__DATASET RECORDS__

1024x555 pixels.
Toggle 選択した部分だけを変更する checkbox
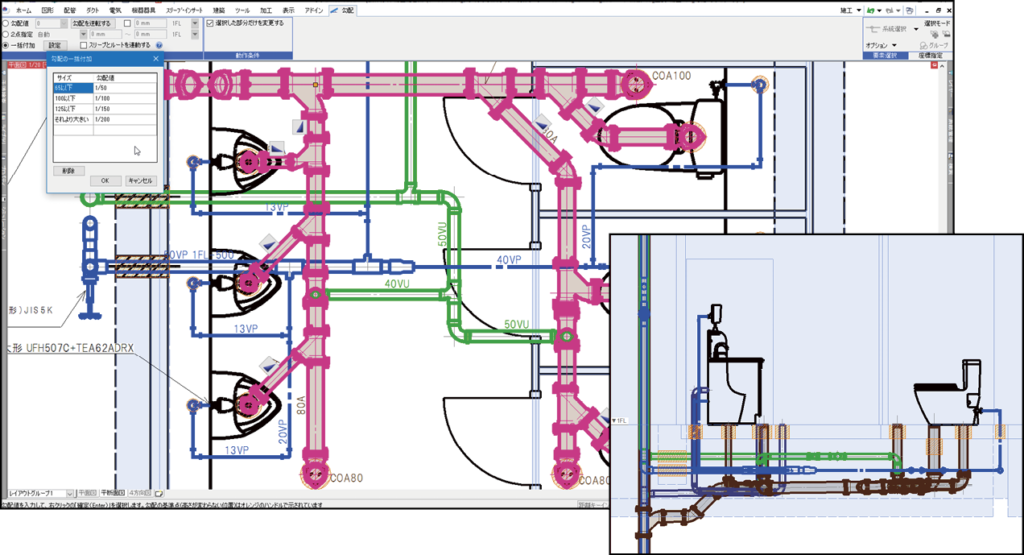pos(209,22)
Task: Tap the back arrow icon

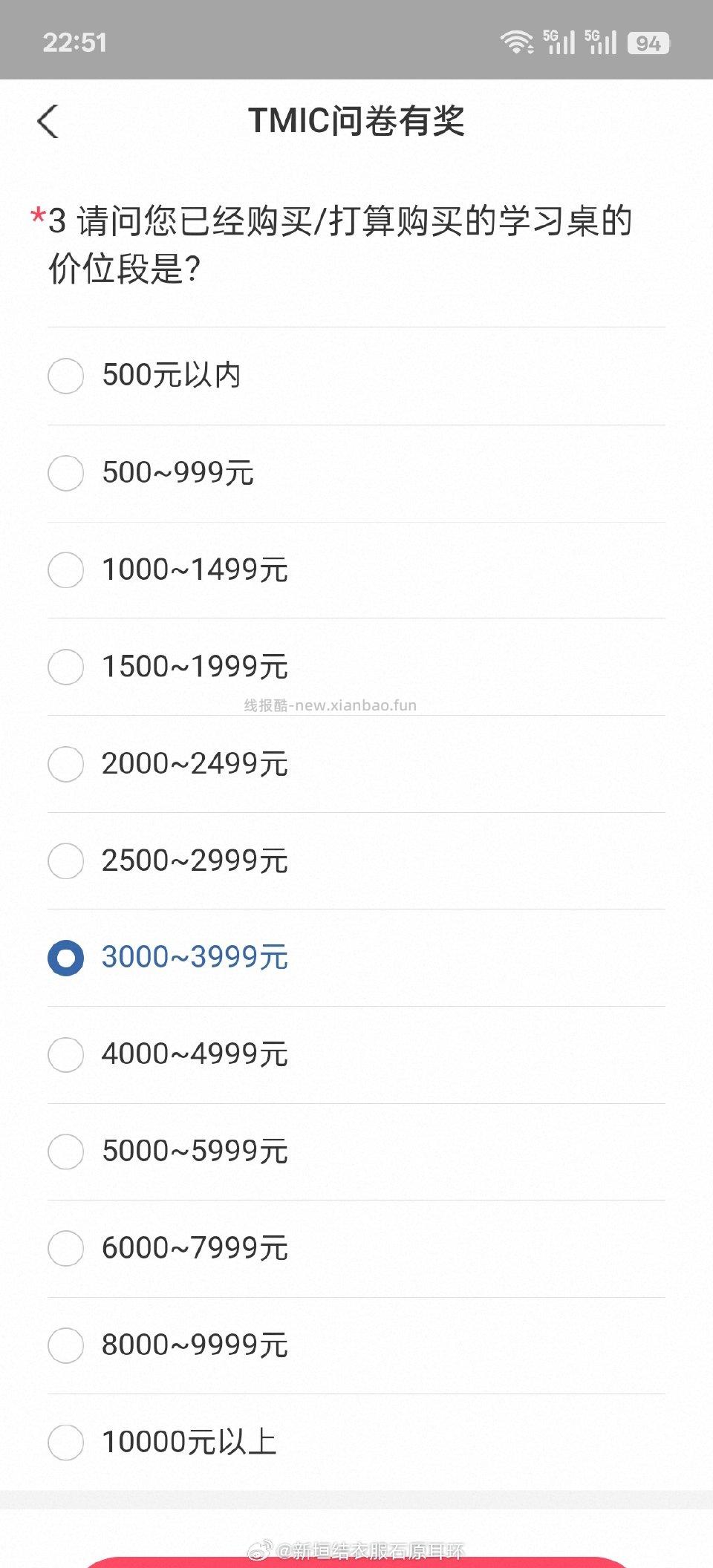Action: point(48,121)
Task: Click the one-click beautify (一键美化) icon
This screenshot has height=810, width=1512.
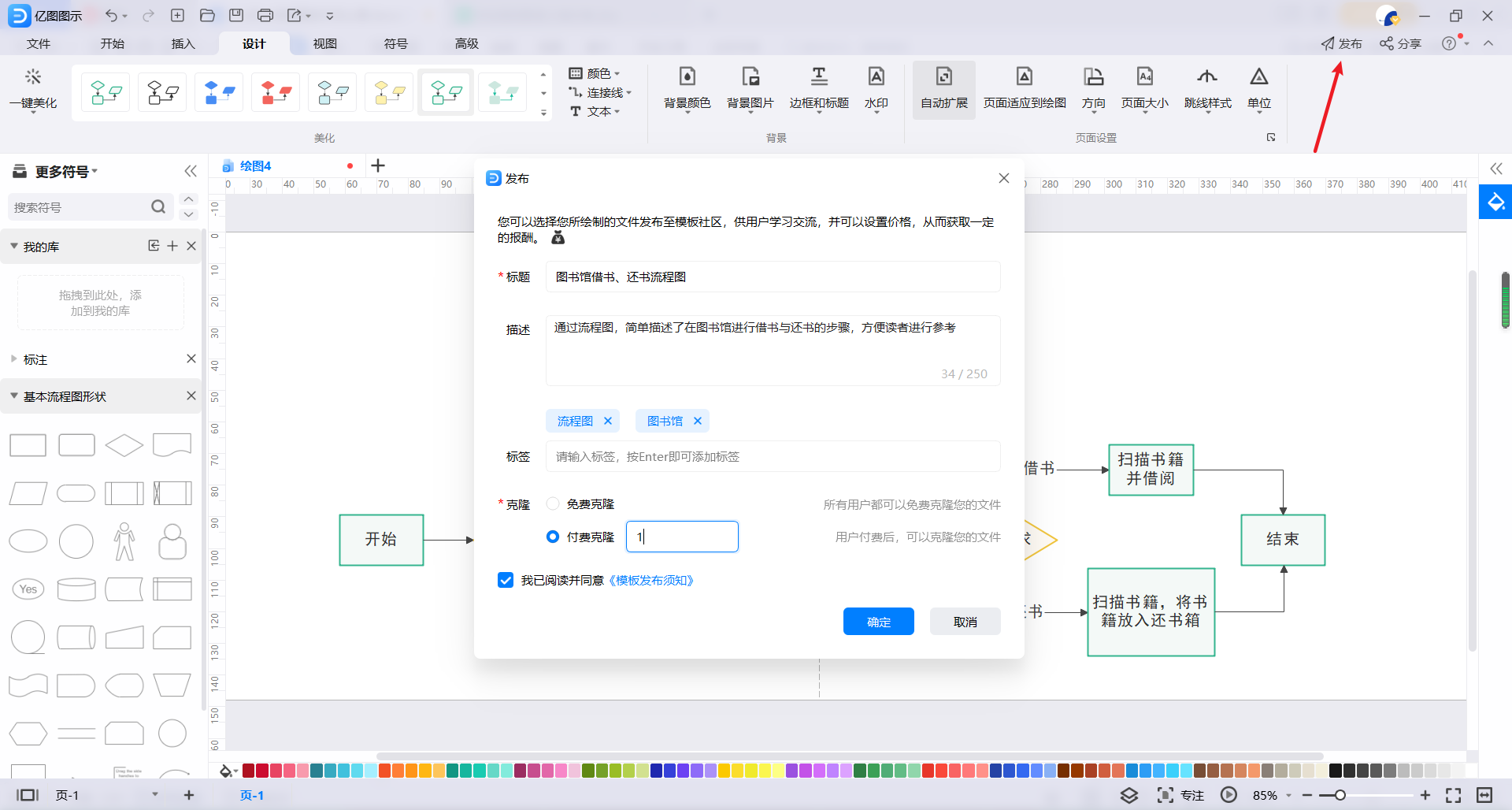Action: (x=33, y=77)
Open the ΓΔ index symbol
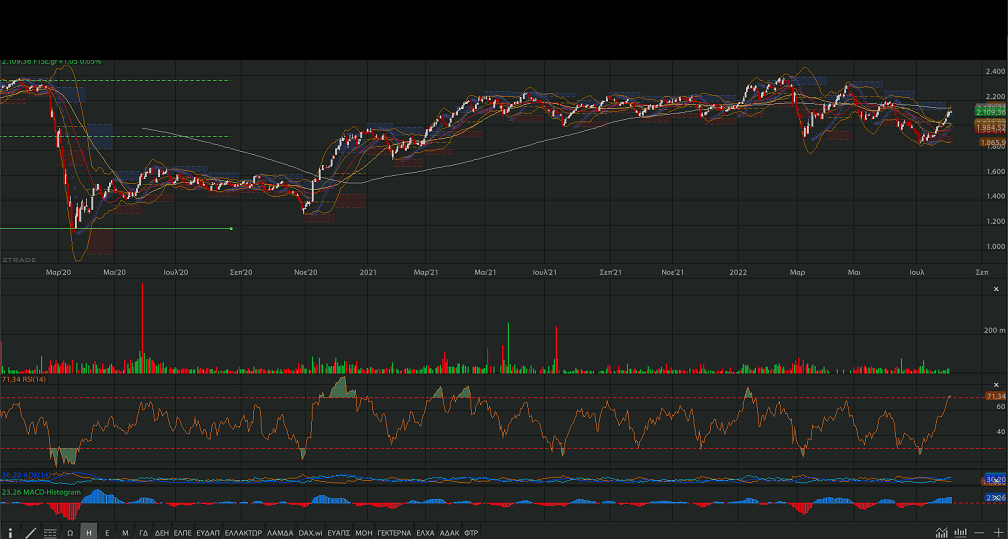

__EXERCISE__
Update the records above by replacing every "icon" with "button" and leaving everything else unchanged. Don't include the pictures in your answer.

__RESPONSE FOR THIS EXERCISE__
1024x555 pixels.
Toggle 選択した部分だけを変更する checkbox
pos(209,22)
Task: Tap the back arrow button

Action: point(48,121)
Task: Click the one-click beautify (一键美化) button
This screenshot has height=810, width=1512.
Action: (x=33, y=77)
Open the ΓΔ index symbol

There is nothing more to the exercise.